Why We Make Kidney Stones
Health Tips

Ayurvedic Insights on Kidney Stones

It begins with a knock that’s more a groan than a greeting.
A man stumbles in, clutching his flank, his ID card still swinging from his neck. The clinic smells of Dettol and late monsoon. He doesn’t sit — kidney stones don’t allow such luxuries.
“Doctor,” he whispers, “it’s worse than heartbreak.”
I nod. Pain teaches anatomy faster than any textbook.

He’s a software engineer, proud of never missing a deadline. “Not even to drink water?” I ask. He looks offended. “Who has time for that?”
The scan glows back — three tiny stones, each smaller than a mustard seed, each carrying the weight of his schedule. The body, I’ve learned, keeps perfect time when the mind doesn’t.

A gym trainer comes next, muscles sculpted like a Greek statue, kidneys crumbling inside. “I drink eight protein shakes a day,” he says. “Water?” I ask. “Just a sip after workout.”
His abs are grateful; his kidneys, less so.

Then there’s the pious teacher who fasts for every Ekadashi. “I eat air and faith,” she smiles. Her ultrasound disagrees — faith has solidified in her right kidney. I tell her, gently, “Even devotion needs hydration.”

One man walks in, sipping cola. ‘Helps me stay awake,’ he says. I nod. ‘Yes — and keeps your stones from leaving.

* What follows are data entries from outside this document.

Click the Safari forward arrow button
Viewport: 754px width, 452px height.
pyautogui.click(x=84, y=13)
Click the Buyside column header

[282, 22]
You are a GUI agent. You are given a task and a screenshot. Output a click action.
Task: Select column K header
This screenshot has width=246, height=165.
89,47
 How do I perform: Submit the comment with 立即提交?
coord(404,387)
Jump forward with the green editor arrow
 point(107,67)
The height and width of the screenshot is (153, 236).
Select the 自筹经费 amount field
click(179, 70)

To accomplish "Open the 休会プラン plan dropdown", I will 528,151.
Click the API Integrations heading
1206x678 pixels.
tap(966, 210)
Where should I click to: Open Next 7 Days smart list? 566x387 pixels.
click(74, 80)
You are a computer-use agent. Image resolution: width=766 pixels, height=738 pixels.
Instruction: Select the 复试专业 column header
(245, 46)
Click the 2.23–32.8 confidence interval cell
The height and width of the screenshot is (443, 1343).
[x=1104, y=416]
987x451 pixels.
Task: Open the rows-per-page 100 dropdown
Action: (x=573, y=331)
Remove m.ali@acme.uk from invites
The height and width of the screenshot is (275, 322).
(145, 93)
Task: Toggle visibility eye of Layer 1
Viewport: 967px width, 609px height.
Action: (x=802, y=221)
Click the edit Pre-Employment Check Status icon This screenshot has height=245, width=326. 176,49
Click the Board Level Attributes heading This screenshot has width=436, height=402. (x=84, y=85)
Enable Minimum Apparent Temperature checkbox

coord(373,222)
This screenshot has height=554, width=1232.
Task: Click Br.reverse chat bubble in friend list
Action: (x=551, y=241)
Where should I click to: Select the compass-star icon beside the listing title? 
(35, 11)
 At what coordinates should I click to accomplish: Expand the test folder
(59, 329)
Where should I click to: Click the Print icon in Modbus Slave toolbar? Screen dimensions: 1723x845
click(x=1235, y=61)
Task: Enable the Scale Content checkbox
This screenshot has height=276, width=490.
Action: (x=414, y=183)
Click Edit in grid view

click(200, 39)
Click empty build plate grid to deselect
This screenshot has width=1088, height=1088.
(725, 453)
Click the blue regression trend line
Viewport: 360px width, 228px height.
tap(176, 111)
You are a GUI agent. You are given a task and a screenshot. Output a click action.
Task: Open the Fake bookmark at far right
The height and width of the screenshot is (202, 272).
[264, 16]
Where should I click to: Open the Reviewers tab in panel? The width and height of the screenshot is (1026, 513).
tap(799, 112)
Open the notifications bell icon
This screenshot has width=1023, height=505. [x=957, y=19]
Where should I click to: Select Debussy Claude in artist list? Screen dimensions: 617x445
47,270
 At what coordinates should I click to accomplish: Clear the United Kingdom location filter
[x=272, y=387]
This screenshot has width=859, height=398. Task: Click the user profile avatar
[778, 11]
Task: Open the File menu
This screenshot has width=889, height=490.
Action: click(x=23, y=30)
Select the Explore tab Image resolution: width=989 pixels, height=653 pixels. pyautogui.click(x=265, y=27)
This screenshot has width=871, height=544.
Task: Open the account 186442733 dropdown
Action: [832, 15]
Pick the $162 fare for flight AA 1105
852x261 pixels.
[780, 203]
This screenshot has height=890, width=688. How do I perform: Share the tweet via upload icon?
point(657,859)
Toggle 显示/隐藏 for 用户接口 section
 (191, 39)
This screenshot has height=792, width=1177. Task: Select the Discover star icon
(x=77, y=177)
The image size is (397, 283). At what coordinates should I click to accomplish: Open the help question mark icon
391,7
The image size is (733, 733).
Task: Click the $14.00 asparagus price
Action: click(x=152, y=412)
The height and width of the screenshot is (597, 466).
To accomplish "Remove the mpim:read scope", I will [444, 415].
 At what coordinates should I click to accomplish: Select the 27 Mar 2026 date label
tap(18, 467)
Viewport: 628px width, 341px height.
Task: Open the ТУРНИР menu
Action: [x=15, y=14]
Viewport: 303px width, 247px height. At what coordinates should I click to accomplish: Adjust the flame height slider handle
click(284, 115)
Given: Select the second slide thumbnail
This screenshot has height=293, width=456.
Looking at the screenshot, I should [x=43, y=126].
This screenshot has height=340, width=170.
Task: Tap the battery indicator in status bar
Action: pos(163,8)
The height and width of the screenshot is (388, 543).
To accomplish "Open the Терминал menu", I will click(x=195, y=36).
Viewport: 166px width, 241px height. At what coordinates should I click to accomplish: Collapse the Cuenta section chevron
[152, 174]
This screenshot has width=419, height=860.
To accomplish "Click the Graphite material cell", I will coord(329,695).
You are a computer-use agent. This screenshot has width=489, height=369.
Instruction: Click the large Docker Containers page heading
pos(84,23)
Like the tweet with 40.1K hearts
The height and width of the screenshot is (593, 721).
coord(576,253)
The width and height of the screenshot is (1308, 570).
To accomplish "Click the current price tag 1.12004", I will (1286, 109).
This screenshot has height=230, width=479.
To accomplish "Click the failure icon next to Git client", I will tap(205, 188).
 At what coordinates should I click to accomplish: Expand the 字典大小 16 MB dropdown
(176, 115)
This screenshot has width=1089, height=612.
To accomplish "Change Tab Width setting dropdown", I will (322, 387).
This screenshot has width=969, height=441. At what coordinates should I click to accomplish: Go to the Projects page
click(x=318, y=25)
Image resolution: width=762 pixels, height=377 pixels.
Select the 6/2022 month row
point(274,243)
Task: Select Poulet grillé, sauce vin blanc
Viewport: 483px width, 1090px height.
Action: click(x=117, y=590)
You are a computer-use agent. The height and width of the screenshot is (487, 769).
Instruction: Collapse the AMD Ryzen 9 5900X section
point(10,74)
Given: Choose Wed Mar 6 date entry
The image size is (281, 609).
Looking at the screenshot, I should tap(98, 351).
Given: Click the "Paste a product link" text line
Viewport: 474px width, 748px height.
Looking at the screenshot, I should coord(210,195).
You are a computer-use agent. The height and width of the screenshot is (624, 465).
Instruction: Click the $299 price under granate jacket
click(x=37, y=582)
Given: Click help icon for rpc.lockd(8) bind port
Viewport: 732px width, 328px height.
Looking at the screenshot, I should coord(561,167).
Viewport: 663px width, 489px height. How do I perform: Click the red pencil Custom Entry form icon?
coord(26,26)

Not every day, but often enough, a new stone rolls in — each carved from the same stubbornness. — engineers, gym buffs, saints, soda lovers — all turned into unwilling geologists. Every scan is a story of stillness turned solid.
Ayurveda calls it Ashmari — not disease, but crystallised disobedience. The kidneys are rivers, not filters. Block the flow with salt, speed, or suppression, and the current protests in silence, until silence becomes stone.

The cure isn’t only in Punarnava, Gokshura, Pashanabheda, or Varunadi Kwatha. It’s in softness — the willingness to flow, to forgive, to pause. Stones are not made in the kidneys first; they’re shaped in the mind that confuses motion with progress and thirst with weakness.

Once, a patient brought me the pebble he’d passed. “Should I keep it as a reminder?” he asked. I told him, “Only if you remember what hardened before it.”
He left the stone on my table. I keep it there still — a paperweight made of pain, proof that even what hurts can hold things steady.

Every week, I see men cry over stones smaller than mustard seeds. Pain humbles ambition faster than failure. Maybe that’s what nature teaches through the kidney:
Flow, or fossilise.

What we refuse to let flow — water, emotion, or time — hardens inside us. Stones are the body’s way of saying, “You’ve been holding on too long.”